Your instructions:
Extract each line of the material below that contains the string "screenshot".

Provided entries:
►

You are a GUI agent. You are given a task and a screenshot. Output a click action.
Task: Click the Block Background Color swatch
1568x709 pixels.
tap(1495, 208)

◄
►

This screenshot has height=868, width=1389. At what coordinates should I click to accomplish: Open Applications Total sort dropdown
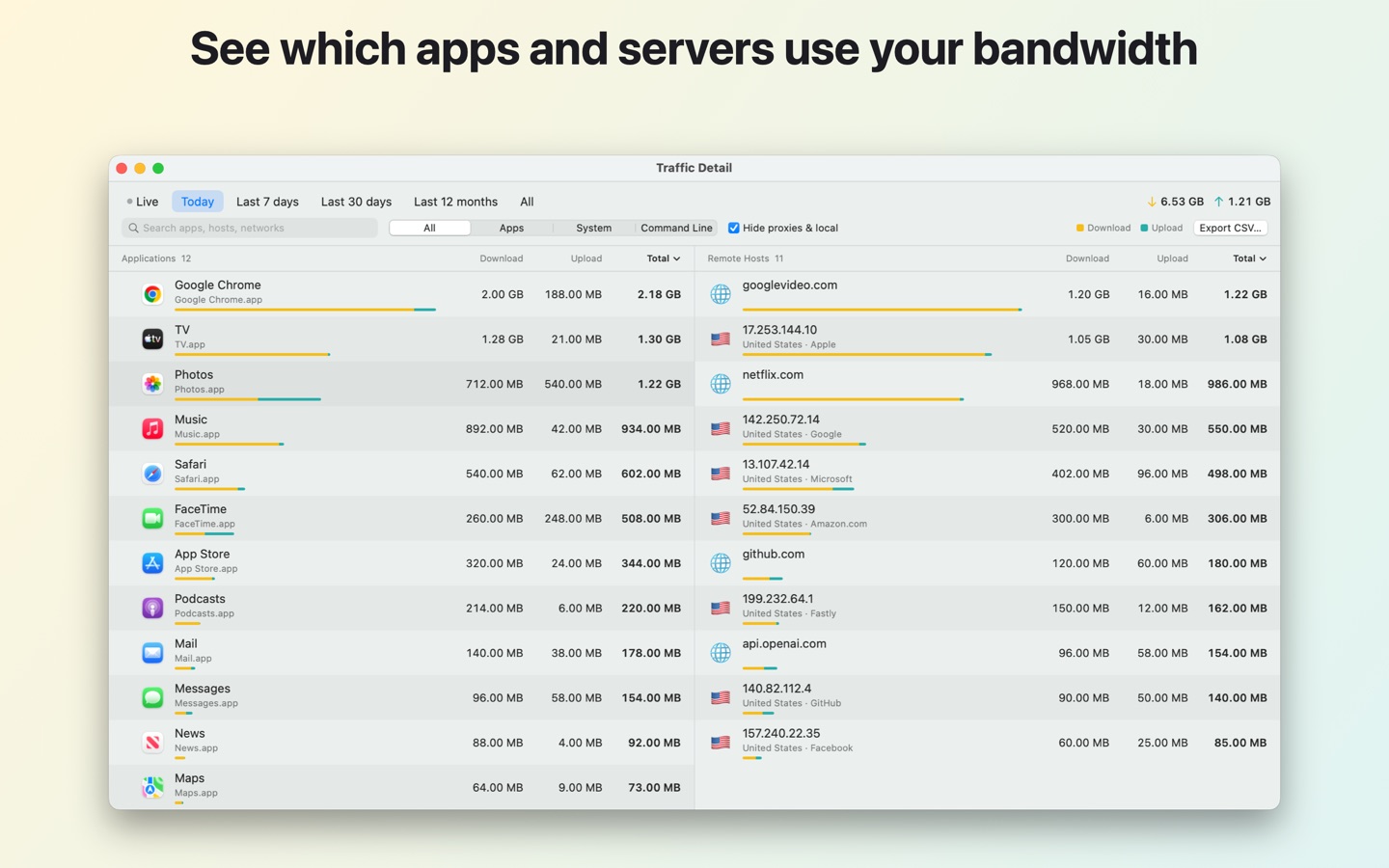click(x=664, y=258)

◄

Response:
You are a GUI agent. You are given a task and a screenshot. Output a click action.
This screenshot has height=868, width=1389. At what coordinates should I click to accomplish: Open Applications Total sort dropdown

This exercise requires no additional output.